* **Task goal**:
Below are the records. Reproduce the line that contains "1549x1044 pixels." and every line after it to the end, exactly and alone.

Segment Start: Records for this exercise

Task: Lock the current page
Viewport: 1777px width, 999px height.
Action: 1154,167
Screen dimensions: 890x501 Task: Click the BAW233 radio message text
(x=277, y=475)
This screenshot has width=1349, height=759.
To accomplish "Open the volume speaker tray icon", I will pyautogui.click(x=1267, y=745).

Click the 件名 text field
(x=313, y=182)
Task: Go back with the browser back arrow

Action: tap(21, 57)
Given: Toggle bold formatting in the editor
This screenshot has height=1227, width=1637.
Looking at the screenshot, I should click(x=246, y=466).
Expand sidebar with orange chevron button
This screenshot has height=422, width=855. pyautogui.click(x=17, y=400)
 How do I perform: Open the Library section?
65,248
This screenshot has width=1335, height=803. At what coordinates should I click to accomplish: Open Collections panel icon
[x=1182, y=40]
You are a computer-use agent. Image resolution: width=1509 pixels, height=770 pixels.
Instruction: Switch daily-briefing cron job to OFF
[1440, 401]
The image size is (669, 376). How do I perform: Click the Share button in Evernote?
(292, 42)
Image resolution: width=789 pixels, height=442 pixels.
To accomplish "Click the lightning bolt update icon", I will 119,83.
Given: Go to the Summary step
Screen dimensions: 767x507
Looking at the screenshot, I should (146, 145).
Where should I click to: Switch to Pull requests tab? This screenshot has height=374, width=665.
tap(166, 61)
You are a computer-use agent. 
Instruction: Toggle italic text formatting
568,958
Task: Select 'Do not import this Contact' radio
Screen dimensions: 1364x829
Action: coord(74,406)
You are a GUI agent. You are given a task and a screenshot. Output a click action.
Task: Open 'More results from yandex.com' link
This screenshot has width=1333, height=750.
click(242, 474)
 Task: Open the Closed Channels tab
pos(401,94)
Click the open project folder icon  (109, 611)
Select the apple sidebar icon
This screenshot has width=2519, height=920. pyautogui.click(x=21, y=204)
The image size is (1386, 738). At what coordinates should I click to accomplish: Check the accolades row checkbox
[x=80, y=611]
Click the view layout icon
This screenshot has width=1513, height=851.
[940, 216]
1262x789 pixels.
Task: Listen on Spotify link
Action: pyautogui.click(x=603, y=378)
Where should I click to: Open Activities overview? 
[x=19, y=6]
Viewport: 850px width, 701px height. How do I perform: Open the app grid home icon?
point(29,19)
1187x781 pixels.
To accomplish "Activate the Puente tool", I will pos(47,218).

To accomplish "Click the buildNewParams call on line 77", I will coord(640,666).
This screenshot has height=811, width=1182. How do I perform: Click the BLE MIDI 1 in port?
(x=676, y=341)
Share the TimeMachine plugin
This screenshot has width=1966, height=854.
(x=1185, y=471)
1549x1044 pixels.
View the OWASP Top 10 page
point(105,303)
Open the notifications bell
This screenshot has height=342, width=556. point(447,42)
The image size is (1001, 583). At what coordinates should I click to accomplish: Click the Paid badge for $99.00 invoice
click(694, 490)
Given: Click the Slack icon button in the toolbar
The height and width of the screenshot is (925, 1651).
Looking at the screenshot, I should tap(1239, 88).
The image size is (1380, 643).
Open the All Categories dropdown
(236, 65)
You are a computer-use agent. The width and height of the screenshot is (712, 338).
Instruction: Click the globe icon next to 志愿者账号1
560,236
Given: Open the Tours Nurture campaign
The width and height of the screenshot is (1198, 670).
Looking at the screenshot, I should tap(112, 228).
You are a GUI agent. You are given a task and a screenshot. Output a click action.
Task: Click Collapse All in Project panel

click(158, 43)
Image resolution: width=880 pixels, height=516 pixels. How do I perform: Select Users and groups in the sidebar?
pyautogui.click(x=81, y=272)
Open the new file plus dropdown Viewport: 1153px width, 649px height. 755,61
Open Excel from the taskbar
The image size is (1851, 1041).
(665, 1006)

Segment End: Records for this exercise

* **Response to the task**:
1549x1044 pixels.
View the OWASP Top 10 page
point(105,303)
Open the notifications bell
This screenshot has height=342, width=556. point(447,42)
The image size is (1001, 583). At what coordinates should I click to accomplish: Click the Paid badge for $99.00 invoice
click(694, 490)
Given: Click the Slack icon button in the toolbar
The height and width of the screenshot is (925, 1651).
Looking at the screenshot, I should tap(1239, 88).
The image size is (1380, 643).
Open the All Categories dropdown
(236, 65)
You are a computer-use agent. The width and height of the screenshot is (712, 338).
Instruction: Click the globe icon next to 志愿者账号1
560,236
Given: Open the Tours Nurture campaign
The width and height of the screenshot is (1198, 670).
Looking at the screenshot, I should tap(112, 228).
You are a GUI agent. You are given a task and a screenshot. Output a click action.
Task: Click Collapse All in Project panel

click(158, 43)
Image resolution: width=880 pixels, height=516 pixels. How do I perform: Select Users and groups in the sidebar?
pyautogui.click(x=81, y=272)
Open the new file plus dropdown Viewport: 1153px width, 649px height. 755,61
Open Excel from the taskbar
The image size is (1851, 1041).
(665, 1006)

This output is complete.